Presented with comment:
Yesterday, the airwaves were filled with global financial speakers singing from the hymnal of disinflation. His eminence, MR. 250 GRAND, was wowing the private speakers circuit with his opinion on stock market valuations and economic growth. Mr. Bernanke, please do not follow in the footsteps of Sir Alan Greenspan, who in his post-chairman life proved that he had very little understanding of the economy he was trying control. Only in the world of access journalism do the anointed powers pretend to be all-knowing oracles. As Bernanke hits the lecture circuit and speaks freely without the Fed backdrop it puts the current Fed Chair Janet Yellen into a very difficult position.T he media is in search of a story and a hero to worship, which propagates the idea of Fed decisions being based on rocket science with Fed policy a certainty. Again, theory and practice (praxis) do not produce hard facts in the world economics. In further support of the Fed’s “uncertainty principle,” yesterday the Wall Street Journal ran a Jon Hilsenrath interview with Boston Fed President Eric Rosengren. The interview is based on the operational techniques the Fed plans to utilize to “Raise Short-Term Interest Rates.”
As I have written about for the last year, a key weapon in the Fed’s arsenal is its REVERSE REPO FACILITY (RRP). In this, the Fed sucks up liquidity by swapping its Treasuries with a counterparty who gives the Fed cash, absorbing excess liquidity in the short-term market. The Fed has conducted operational tests of small amounts to determine if the idea is operationally sound. Through its quantitative easing program the Fed has built up a massive balance sheet and has no solid plan to remove the vast reserves created by bond purchases. Previously, the Fed and the Bank of England maintained that they could just let the bonds reach expiration and then satisfy all its obligations on a calendar basis.The realization of a robust economic recovery coupled with huge bank reserves has started to make policymakers nervous. The problem remains of how to extricate the FED from a QE experiment. As Rosengren tells Hilsenrath: “I think it is inevitable when you are in a place you haven’t been before and you don’t have good underlying data that tells you what will happen when you do certain things,that you be a little bit experimental.”
The problem for the FED is that MARKETS ARE PRICING IN A GREAT LEVEL OF CERTAINTY INTO A SITUATION FRAUGHT WITH HIGH LEVELS OF RISK. The problem is similar to if NASA had got the rocket to the moon but had no experience with bringing it back to the earth. Today, New York Fed President Bill Dudley delivered a speech in the same vein as the Rosengren/Hilsenrath interview. In trying to calm the markets the Fed seems to be on a communications frenzy to assure investors that the HYPOTHETICAL IS ACHIEVABLE. In the age of experimentation risk is certainly mispriced and the relative values of P/E levels are a misdirect. IN THE AGE OF CENTRAL BANK UNCERTAINTY RISK IS UNDERPRICED.
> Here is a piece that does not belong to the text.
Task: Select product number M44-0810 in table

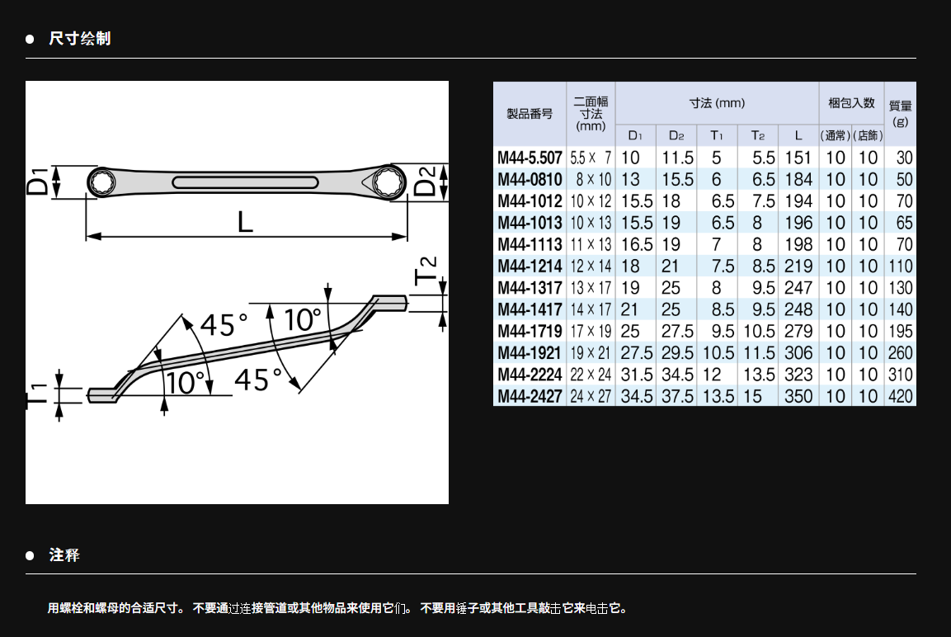Action: point(530,179)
***Elections in Europe over the next five days will create even more uncertainty for global financial markets. IF THE FRINGE PARTIES garner a large percentage of the vote–regardless of turnout–I look for Mario Draghi to engage in some jawboning with and emphasis on negative rates and a QE program based on asset-backed security purchases. The politicians in France and Italy will indirectly put pressure on the ECB by having the ECOFIN and European Commission discuss possible efforts to weaken the EURO. President Draghi will initiate some action so as to assuage the Eurocrats in Brussels and thus have the ECB maintain control over all facets of monetary policy. Every day we hear that the Bundesbank has acquiesced to some type of QE program but in a speech by Bundesbank President Jens Weidmann yesterday, such capitulation by the Germans is not evident. In a WSJ article by Christopher Lawton, “ECB’S Weidmann:’Shortsighted’ to Focus on Euro Strength,” Weidmann says, “In order to strengthen growth and employment in the Euro area permanently, member states must ensure competitive economic structures instead of relying on the Euro exchange rate.” This is not the language of capitulation by the Bundesbank but is a direct shot by Weidmann toward the French for it appears to be the French pushing for a dramatic intervention to weaken the EURO.
A politically vulnerable Socialist French President is searching for a magic elixir for the economy. The problem for the central bank of France and the finance ministry is that it has not direct control over monetary policy. In all fairness to the Spanish, Italians and the French, when the German undertook Hartz IV and the restructuring of its labor situation the ECB dropped interest rates and the EURO traded to a low of 0.82%. During the initial six years of German reconstruction the euro averaged around 1.15, which provided the German export machine with great support.Europe is certainly residing in the age of uncertainty. If only the markets understood that by pricing risk accordingly!